Gold collapsing. Bitcoin UP.

Peter R

Well-Known Member
Aug 28, 2015
1,398
5,595
@Mengerian @MarkBLundeberg

I think we're getting somewhere.

BLOCK VALIDATION

Let N be the number of transactions in a block and M be the number of workers. Let's think about block validation as three different tasks:
  1. Checking that the transactions in the block are valid and not already spent
  2. Checking that the transactions are ordered correctly
  3. Verifying the Merkle root in the block header
Task 1 is highly parallelizable regardless of the order. Please let me know if you disagree, because this seems really obvious to me. The complexity class is O(N) and can be easily split up over M workers. We could validate millions of transactions per second today just by throwing more hardware (in parallel) at the task.

Task 2 is obviously parallelizable for LTOR, with only boundary conditions communicated between the workers. The complexity class is O(N) and can be split up over M workers.

Task 2 for TTOR is still O(N) I believe, but it is not obvious to me how to parallelize it, but I suspect it can be (I think @jtoomim said something about this).

Task 3 is parallelizable for both TTOR and LTOR. The complexity class is O(N log N).

BLOCK CREATION

For block creation, we need to

A. Continually accept transactions into mempool
B. Maintain the required order
C. Update the Merkle root for each new block candidate​

Task A has complexity class is O(1) (per insertion)

Task B has complexity O(log N) per insertion for LTOR and I would argue O(1) for TTOR. I argue it could be made O(1) for TTOR because the transactions have to enter your mempool in topological order, and so you can probably get the required ordering for nearly free.

Task C has complexity O(N) per insertion for LTOR and O(log N) for CTOR. It's O(log n) for TTOR because you just tack new leaves on the the end of the Merkle tree; you don't need to rebuild the entire tree. We discussed the yesterday (@shadders, @imaginary_username).

----------

TTOR wins on Task B and C, and possibly loses on Task 2. It ties with LTOR on the rest.

But LTOR + Merklix would tie with TTOR on Task B and C and possibly win on Task 2. I also think LTOR + Merklix would be simpler to implement and faster by a constant factor than TTOR.

I still think LTOR is not worth it, but I think LTOR + Merklix might be worth it.

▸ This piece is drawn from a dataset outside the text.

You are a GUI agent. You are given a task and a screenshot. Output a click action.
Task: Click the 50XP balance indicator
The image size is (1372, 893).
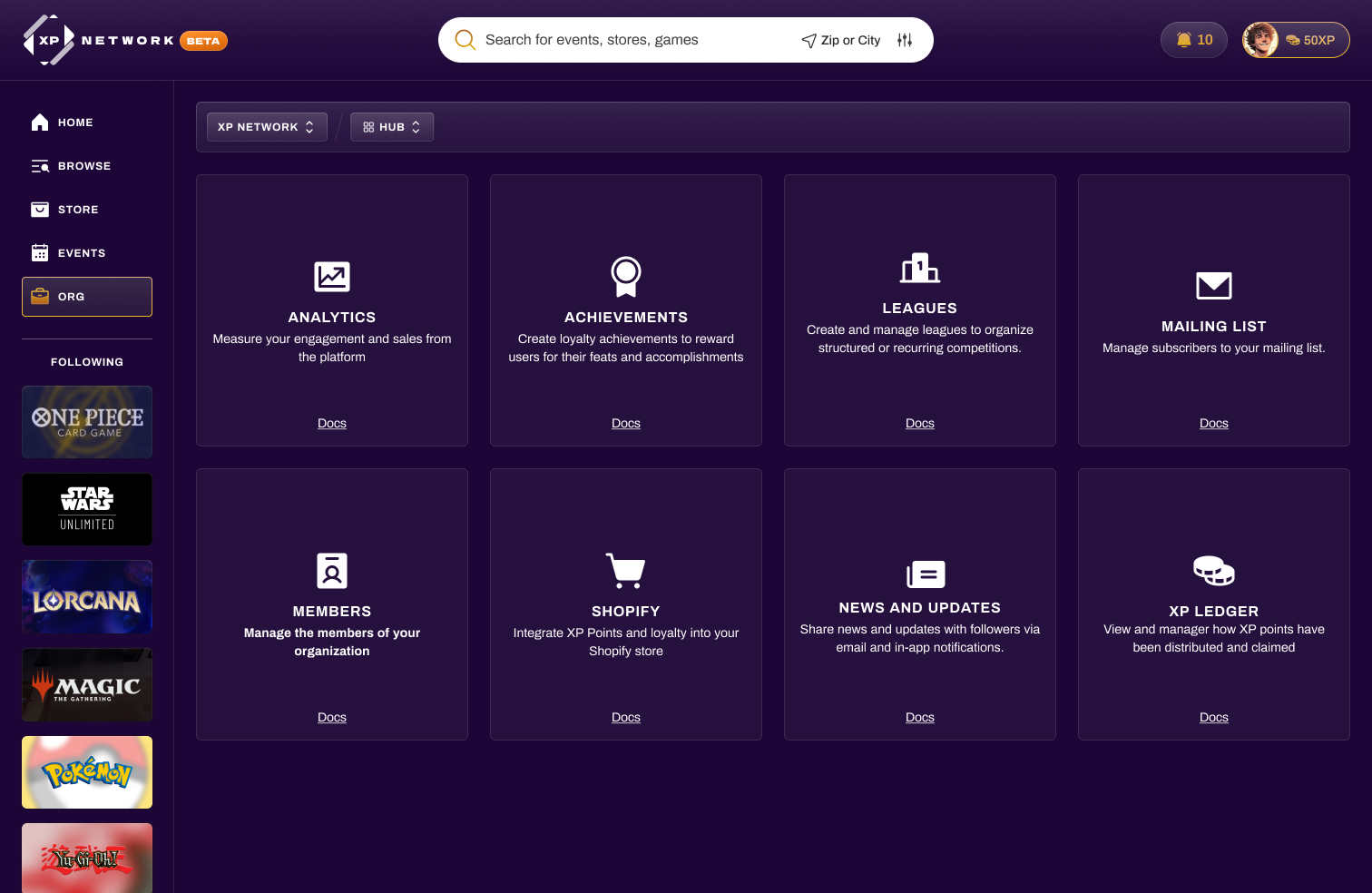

Does Merklix actually work like @deadalnix thinks? That sounds very interesting.
 
Last edited:

Mengerian

Moderator
Staff member
Aug 29, 2015
536
2,597
@Peter R OK Great, glad we are getting somewhere!

I'll have to read through all your categorizations more carefully, but it looks largely in line with my understanding.
Does Merklix actually work like @deadalnix thinks? That sounds very interesting.
Regarding Merklix, yes, I think it should work as advertised.

I'll explain it based on my understanding.. hopefully someone can jump in a correct me if I'm wrong about some detail.

Basically, the "Merklix tree" is almost the same as a Merkle tree. It's might actually be closer to how one imagines the Merkle tree when you first hear about it.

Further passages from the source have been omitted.